Le patron de Gazprom a expliqué avoir consenti un délai à l'Ukraine pour payer une facture de 882 millions de dollars pour du gaz livré en août, mais il a souligné que ce délai avait expiré le 1er octobre. «La situation est très sérieuse, car le contrat prévoit qu'en cas de violation des conditions des paiements, on passe à un système de paiement à l'avance», a-t-il prévenu.

Mise à exécution, cette menace signifierait que l'Ukraine, en récession depuis un an et en proie à des difficultés budgétaires, pourrait se trouver privée de gaz si elle n'était pas capable d'avancer l'argent.

Le numéro deux de Gazprom, Alexandre Medvedev, a précisé plus tard dans la journée qu'une décision pourrait être prise dès mardi.

Le premier ministre ukrainien, Nikolaï Azarov, a reconnu des «problèmes, mais pas critiques», estimant que la question devait se régler entre Gazprom et l'opérateur gazier ukrainien, Naftogaz.

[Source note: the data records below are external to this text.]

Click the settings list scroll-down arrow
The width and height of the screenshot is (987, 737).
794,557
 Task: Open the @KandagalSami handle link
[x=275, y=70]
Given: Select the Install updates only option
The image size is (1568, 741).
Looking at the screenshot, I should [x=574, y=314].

Cette déclaration a entraîné une réplique immédiate de son homologue russe, Dmitri Medvedev, qui a jugé la question «critique». «Faute de réaction, il faudra passer à un système de paiement à l'avance», a-t-il tranché.

Les relations tendues entre les deux voisins ont conduit ces dernières années à des interruptions des livraisons de gaz à l'Ukraine qui en est très dépendante, malgré de nombreuses initiatives pour trouver de nouvelles sources d'approvisionnement.

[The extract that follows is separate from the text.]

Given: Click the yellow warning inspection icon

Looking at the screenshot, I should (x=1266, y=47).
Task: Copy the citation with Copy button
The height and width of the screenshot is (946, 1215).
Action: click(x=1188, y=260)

Kiev demande une réduction du prix imposé par Moscou qui souhaite de son côté que l'ex-république soviétique intègre son Union douanière et octroie à Gazprom une part dans son réseau de transport du gaz.

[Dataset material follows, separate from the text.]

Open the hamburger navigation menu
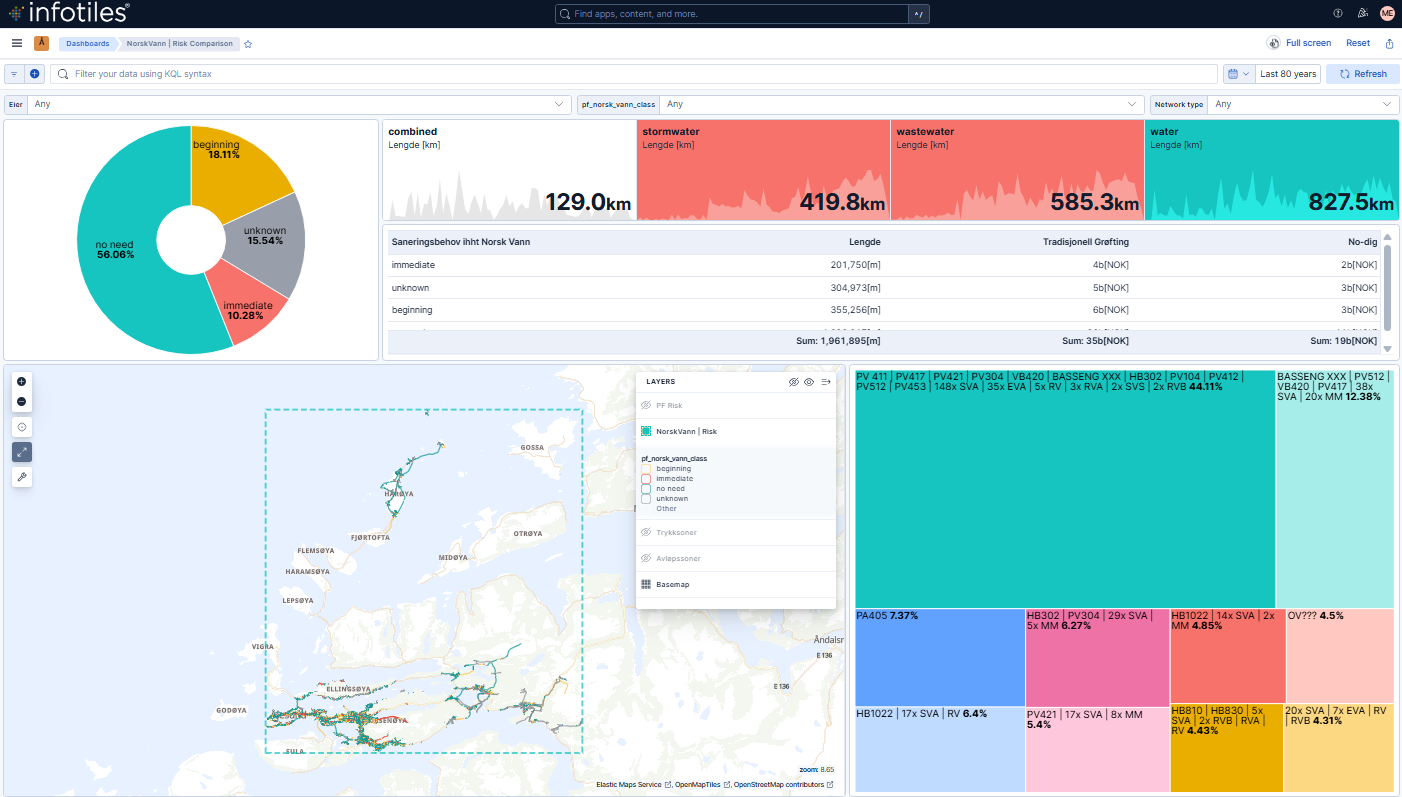The width and height of the screenshot is (1402, 797). click(16, 43)
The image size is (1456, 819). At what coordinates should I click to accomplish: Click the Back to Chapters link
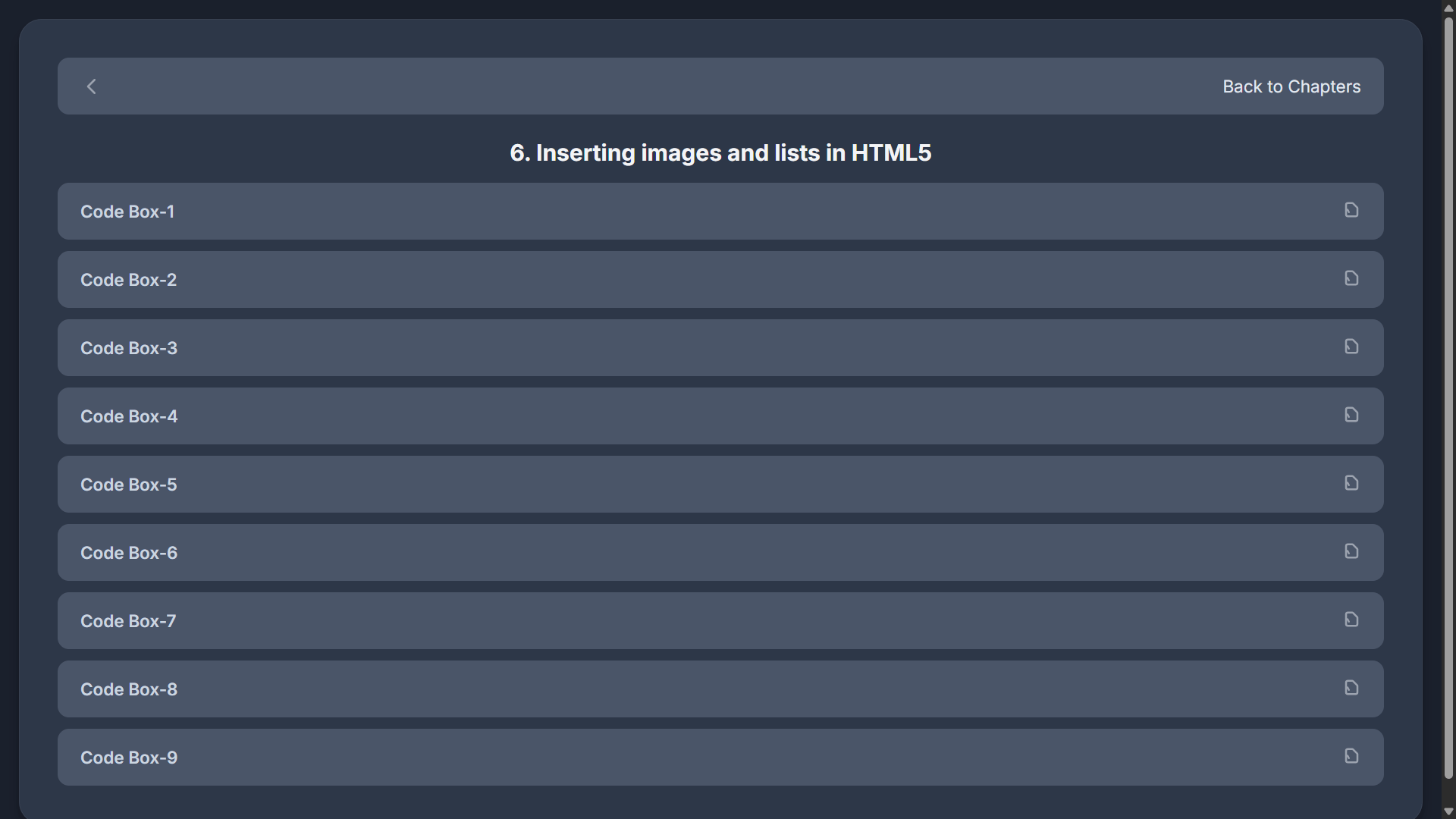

Ces conflits gaziers ont perturbé à deux reprises (2006 et 2009) les exportations de gaz russe vers l'UE, qui transite en grande partie par l'Ukraine.

Gazprom fournit plus du quart de la consommation de gaz en Europe et les exportations sont en forte progression depuis le début de l'année, marquée par plusieurs périodes de froid.

En janvier dernier déjà, Gazprom avait réclamé à Kiev sept milliards de dollars pour du gaz non consommé, mais prévu par le contrat.

Ces nouvelles menaces interviennent à l'approche du sommet de Vilnius, prévu les 28 et 29 novembre, pendant lequel l'Ukraine pourrait signer un accord d'association avec l'UE. Bruxelles pose cependant comme condition la libération de l'ex-première ministre et opposante Ioulia Timochenko.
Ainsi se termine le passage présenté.